Dalam hal ini, politisi dinasti memiliki dua hal yang diperlukan untuk menang dalam sistem "tanpa partai" seperti Indonesia (dan negara-negara berkembang lainnya seperti Filipina): nama yang telah dikenal dan mesin pengumpulan dana.
Dengan kekuatan jaringan keluarga dan besarnya akumulasi kekayaan yang diperoleh lewat statusnya sebagai petahana, politisi dinasti menghasilkan arena persaingan yang tak setara dan secara serius menghalangi oposisi untuk merebut jabatan politik penting.
Selain itu, pada banyak kasus, meski mereka membangun dan memperkuat basis kekuasaan mereka melalui proses demokratis, mereka melakukannya dengan cara-cara yang kurang (atau bahkan sama sekali tak) demokratis.
Jaringan keluarga berguna untuk melakukan berbagai bentuk "menu manipulasi", misalnya jual-beli suara, politisasi lembaga negara dan penyelewengan keuangan negara, serta intimidasi melalui aparat negara.
Jadi, tak seperti politik dinasti di negara demokrasi maju, politik dinasti di negara kita sering kali mengeksploitasi pemilih, terutama mereka yang miskin dan kurang terinformasi, melalui aneka manipulasi dan mobilisasi yang merongrong bawah sadar mereka.
Menuju Pemilu 2024
Saya khawatir bahwa putusan MK membuat sebagian (besar) pemilih menghadapi Pemilu 2024 dalam keadaan marah. Mahasiswa di berbagai daerah masih melakukan aksi, dan para pakar telah menunjukkan kekecewaannya melalui berbagai cara.

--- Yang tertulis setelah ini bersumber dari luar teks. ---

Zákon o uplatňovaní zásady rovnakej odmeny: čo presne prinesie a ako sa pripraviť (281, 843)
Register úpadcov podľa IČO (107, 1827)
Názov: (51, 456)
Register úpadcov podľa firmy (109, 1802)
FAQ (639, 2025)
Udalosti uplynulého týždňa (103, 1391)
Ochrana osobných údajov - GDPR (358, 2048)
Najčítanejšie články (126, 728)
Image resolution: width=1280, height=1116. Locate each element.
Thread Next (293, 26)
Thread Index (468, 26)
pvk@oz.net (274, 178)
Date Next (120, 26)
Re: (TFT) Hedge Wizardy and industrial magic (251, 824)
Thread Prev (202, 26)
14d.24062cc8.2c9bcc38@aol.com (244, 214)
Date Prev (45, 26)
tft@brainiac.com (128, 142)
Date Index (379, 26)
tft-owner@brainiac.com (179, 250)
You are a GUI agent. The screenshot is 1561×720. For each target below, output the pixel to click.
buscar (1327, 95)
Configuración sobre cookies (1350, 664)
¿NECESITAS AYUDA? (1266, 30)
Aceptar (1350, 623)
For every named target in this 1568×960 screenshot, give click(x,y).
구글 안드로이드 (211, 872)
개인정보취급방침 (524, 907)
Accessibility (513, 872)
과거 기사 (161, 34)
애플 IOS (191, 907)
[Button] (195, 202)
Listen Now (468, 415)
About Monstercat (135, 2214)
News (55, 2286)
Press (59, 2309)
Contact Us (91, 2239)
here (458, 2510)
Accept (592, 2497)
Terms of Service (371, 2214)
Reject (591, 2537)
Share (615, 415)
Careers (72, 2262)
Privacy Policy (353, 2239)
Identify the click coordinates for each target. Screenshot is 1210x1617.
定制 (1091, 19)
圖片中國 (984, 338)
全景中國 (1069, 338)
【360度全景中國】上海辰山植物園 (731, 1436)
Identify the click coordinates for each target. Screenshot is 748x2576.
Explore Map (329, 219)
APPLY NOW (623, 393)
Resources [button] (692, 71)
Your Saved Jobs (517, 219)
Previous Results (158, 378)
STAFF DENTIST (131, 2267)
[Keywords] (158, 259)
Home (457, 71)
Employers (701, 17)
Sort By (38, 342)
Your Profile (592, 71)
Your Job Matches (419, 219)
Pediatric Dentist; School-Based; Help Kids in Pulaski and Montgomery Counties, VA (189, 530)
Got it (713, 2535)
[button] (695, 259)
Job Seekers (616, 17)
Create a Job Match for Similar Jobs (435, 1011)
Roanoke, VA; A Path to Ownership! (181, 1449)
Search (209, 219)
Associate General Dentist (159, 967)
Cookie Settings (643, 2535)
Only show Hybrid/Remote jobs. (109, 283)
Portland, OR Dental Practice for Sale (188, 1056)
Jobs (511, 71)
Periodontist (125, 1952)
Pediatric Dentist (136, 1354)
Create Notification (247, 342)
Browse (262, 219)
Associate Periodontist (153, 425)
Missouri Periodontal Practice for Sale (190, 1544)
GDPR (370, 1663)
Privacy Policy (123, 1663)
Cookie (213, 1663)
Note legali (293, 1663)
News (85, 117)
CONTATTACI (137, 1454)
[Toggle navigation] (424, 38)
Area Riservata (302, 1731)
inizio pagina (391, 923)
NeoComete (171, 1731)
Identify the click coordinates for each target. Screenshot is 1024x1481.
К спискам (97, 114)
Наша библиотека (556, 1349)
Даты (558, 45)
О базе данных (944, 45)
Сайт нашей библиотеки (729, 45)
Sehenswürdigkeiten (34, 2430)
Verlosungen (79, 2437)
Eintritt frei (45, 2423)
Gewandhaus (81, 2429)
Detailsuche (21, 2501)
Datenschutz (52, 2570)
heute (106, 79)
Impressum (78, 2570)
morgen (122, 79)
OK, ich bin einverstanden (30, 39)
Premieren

Elite-elite di sana mungkin beranggapan bahwa kemarahan ini, seperti kasus-kasus dahulu, akan segera reda. Semua akan membaik dan Pemilu 2024, dengan begitu, bakal berjalan lancar dan damai. Saya juga berharap begitu, tapi sulit untuk mempercayainya.
Kemarahan, meskipun sesaat, selalu menimbulkan bekas: kekecewaan, ketidakpercayaan, dan yang paling buruk, keputusasaan terhadap sistem. Jika sudah begitu, polarisasi politik kemungkinan akan semakin mengental dan lebih sulit untuk diredakan.
Kini politik dinasti bukan hanya bertambah banyak, tapi juga menggemuk.
Di Eropa pada Abad Pertengahan, putra tertua mewarisi wilayah keluarga, sementara putra-putra yang lebih muda harus pergi dan mencari peruntungan di tempat lain. Kondisinya agak serupa tapi tak sama dengan politik Indonesia.
Di sini, keluarga dapat membantu memilih kerabatnya untuk menduduki jabatan di wilayah yang sama ataupun berbeda, sehingga dinasti menjadi gemuk, atau mengamankan tempat di cabang-cabang pemerintahan lainnya.
Dengan semakin gemuknya politik dinasti, kita sebenarnya punya kumpulan "monarki mini", yang memerintah kita secara terus-menerus untuk waktu yang sangat lama. Terkadang, sebuah dinasti runtuh hanya untuk digantikan oleh dinasti yang baru.
Dalam konteks ini, kita masih hidup di Abad Pertengahan. Apakah ini masa depan yang kita inginkan untuk negara kita?